じっくりと流れを読む。釜はくの字に曲がっていて、流芯は右。平水では左をへつれるだろう。しかし、屈曲点で洗濯機のように渦を巻いているため、今は考えられない。うかつに飛び込めばドザエモンだ。
泳いで右壁にとりつき、落ち口付近まで思いっきりジャンプしてケノビすればいけるか?
でも誰がいく?
カヌ沈隊は民主的な集団だ。日頃は体育会系でならしているが、いざという局面では、限りなくフェアな方法がとられるのだ。日本で最もフェアな方法とは、すなわち、ジャンケンである。
「じゃんけんぴょん!」 …狩猟班長が泳ぐことに。
胸まで浸かった狩猟班長は「ぐおおおおおー!
冷てええええ!」と雄叫び一発。くるりとこちらに向き直り、
「テメェらも味わいやがれ!」と水をかける。絶叫が谷に木魂するが、それだけでは突破はできない。
ロープをつけ、流れに逆らって泳ぐ。右岸のホールドにつかまったが、強い流芯におされ、体制を保持できなくなって敗退。だが、水中にスタンスがあるようだ。代わってユウが飛び込むが、同じように敗退。
そして泳ぎの苦手なフカマチがダメもとで挑戦。手は平泳ぎ、足はバタ足で懸命に泳ぐが、なんとしたことか全然前に進まない。泣きそうになりながら戻って水からあがると、風に吹かれて異常に寒い。
「せめてホールドまで行ってこい!」と罵倒され、踵を返して再度挑戦。ジャブジャブ…
おっ、こんどはホールドをつかめた。ホールドといってもそれは、つるつるに磨かれた岩にはしる浅いクラックにすぎず、片足でスタンスに立ち込むと、今にも剥がされて流されそうだ。左手をいっぱいに伸ばしてまさぐると、かすかなホールドが指に触れた。

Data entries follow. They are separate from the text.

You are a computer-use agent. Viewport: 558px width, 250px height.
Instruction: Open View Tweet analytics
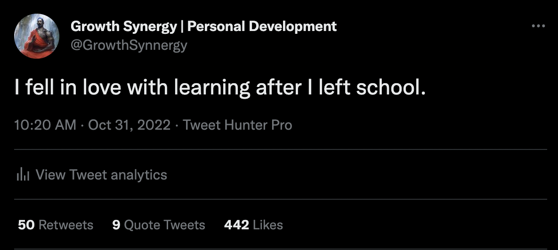(101, 175)
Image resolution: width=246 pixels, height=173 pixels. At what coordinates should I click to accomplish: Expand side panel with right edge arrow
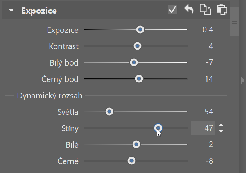tap(243, 80)
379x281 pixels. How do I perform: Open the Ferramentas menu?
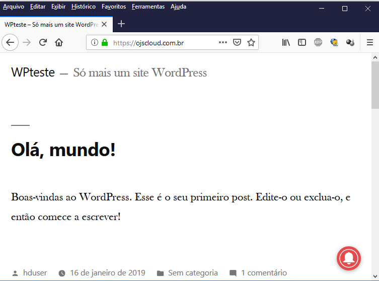pos(148,7)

その瞬間、頭にあったのは「もう高巻きしたくない」という執念のみだった。腕力で強引にひきつけると、非常に無理な体勢になった。すると、水中に一本の細い倒木がひっかかっているのが見えた。あれに乗れるか?
下では、狩猟班長とユウが反対側に飛び込めと騒いでいる。うるさい!
オレはいま水中に宝物を見つけたのだ。ええい、ままよ!
我ながら恥ずかしくなるガッツポーズ。泳ぎで手柄を立てたのは始めてだ。いや、泳ぎというより、この冬、インドアでクライミングの練習をした成果だろう。オレもなかなかやるものだ。
ザックをピストンし、ロープで全員突破に成功。しかし全身ズブ濡れでとっても寒い。三人とも歯の根が合わなくなり、このままでは低体温症になってしまう。早く焚き火がしたい。

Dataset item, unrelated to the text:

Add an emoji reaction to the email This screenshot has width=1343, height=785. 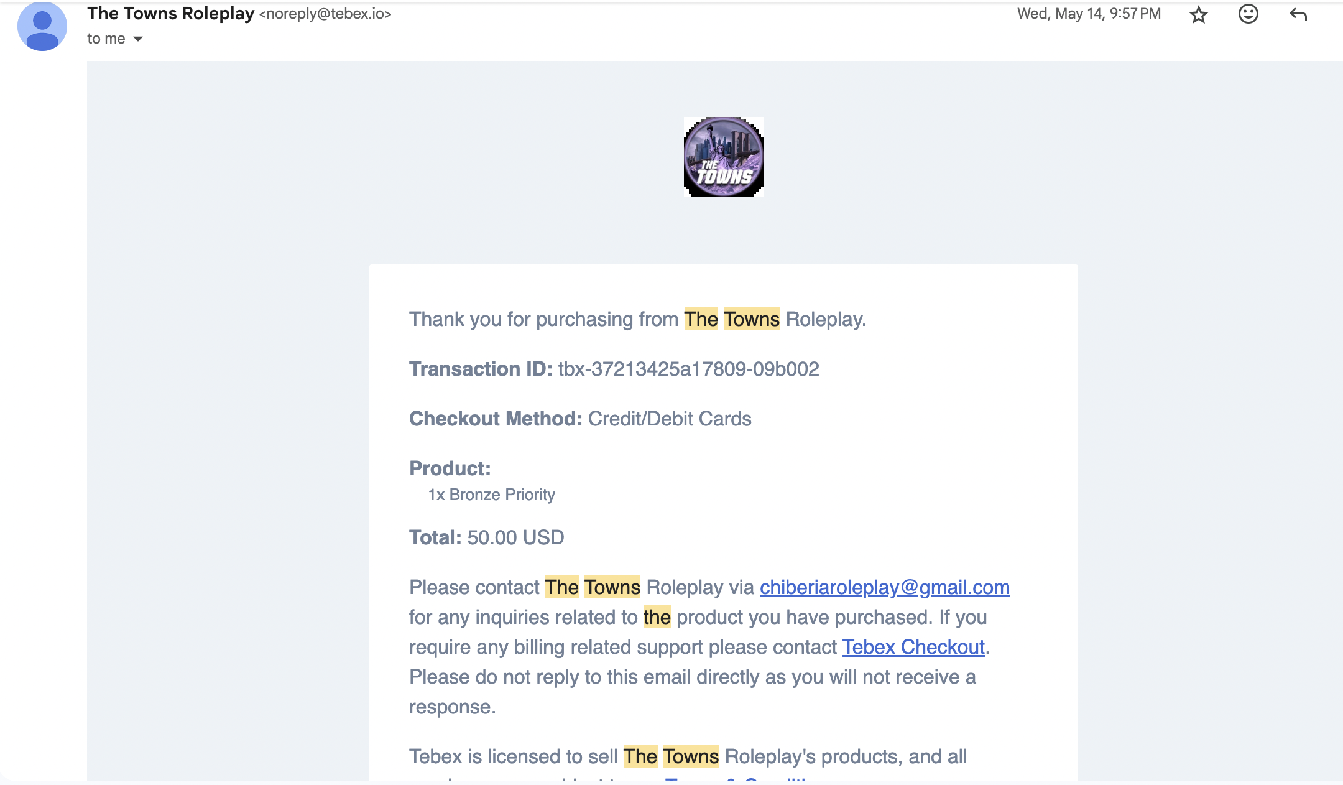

この先から巨岩帯になる。いくつかの岩をショルダーで越え、あるいは巻く。しかし「八丁クラガリ」はまだ終わっていない。地形図では、最後のゴルジュを残しているようだ。そこを突破すれば、あとはテン場まで穏やかな川原歩き。釣り師がほとんど足を踏み入れることのできない、イワナ天国が待っているはずだ。
しかし、ほうほうの体で到着した最後のゴルジュは、絶望的な2段5mの滝だった。大きな釜、凄まじい瀑布。某情報には滝の左側を直登したとあったり、突き刺さっている倒木を利用するなどと記されてあったが、それは絶対にムリ。釜の右壁に細いバンドがあるのだが、途中で2段になっていて、そこをクライムダウンするのはちょっと曲芸じみているように思える。左岸右岸ともに壁が立ち、高巻くなら、さっきやっとの思いで突破した釜まで戻るのか。

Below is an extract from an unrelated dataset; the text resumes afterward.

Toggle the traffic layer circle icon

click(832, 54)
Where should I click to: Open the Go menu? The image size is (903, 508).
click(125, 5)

詳しく偵察してみると、バンドの落差に残置ロープがあった。6ミリ程度の腐ったようなロープに命をかける?
切れたら最後、白く泡立つ釜の中でイワナの餌になるだろう。いやだ、恐い。
その他にわずかな可能性があるのは、左岸の濡れたルンゼだ。だが垂直に近いルンゼは見るからに危険。登ったとしても、上の状態も怪しい。イケイケの狩猟班長はその下に立ち、登りたくてウズウズしているようだ。きっと彼には
イワナ天国への階段に見えるのだろう。
ここで哀しきサラリーマン・フカマチが目を覚ます。もはや錫ガ岳など不可能。ピークを目指すなら、ゴルジュを全部いっぺんに巻いて広川原まで出てしまうべきだった。それに明日、同じルートを下降するとしたら、いったい何時間かかるのだろうか?
GWの渋滞も心配だ。明後日の仕事に間に合わなかったらどうしよう…
只今15時。悩みどころである。2時間くらい戻ってテン場に泊まるか、2時間かけて高巻きするか。はたまた、強引にルンゼを登るか…。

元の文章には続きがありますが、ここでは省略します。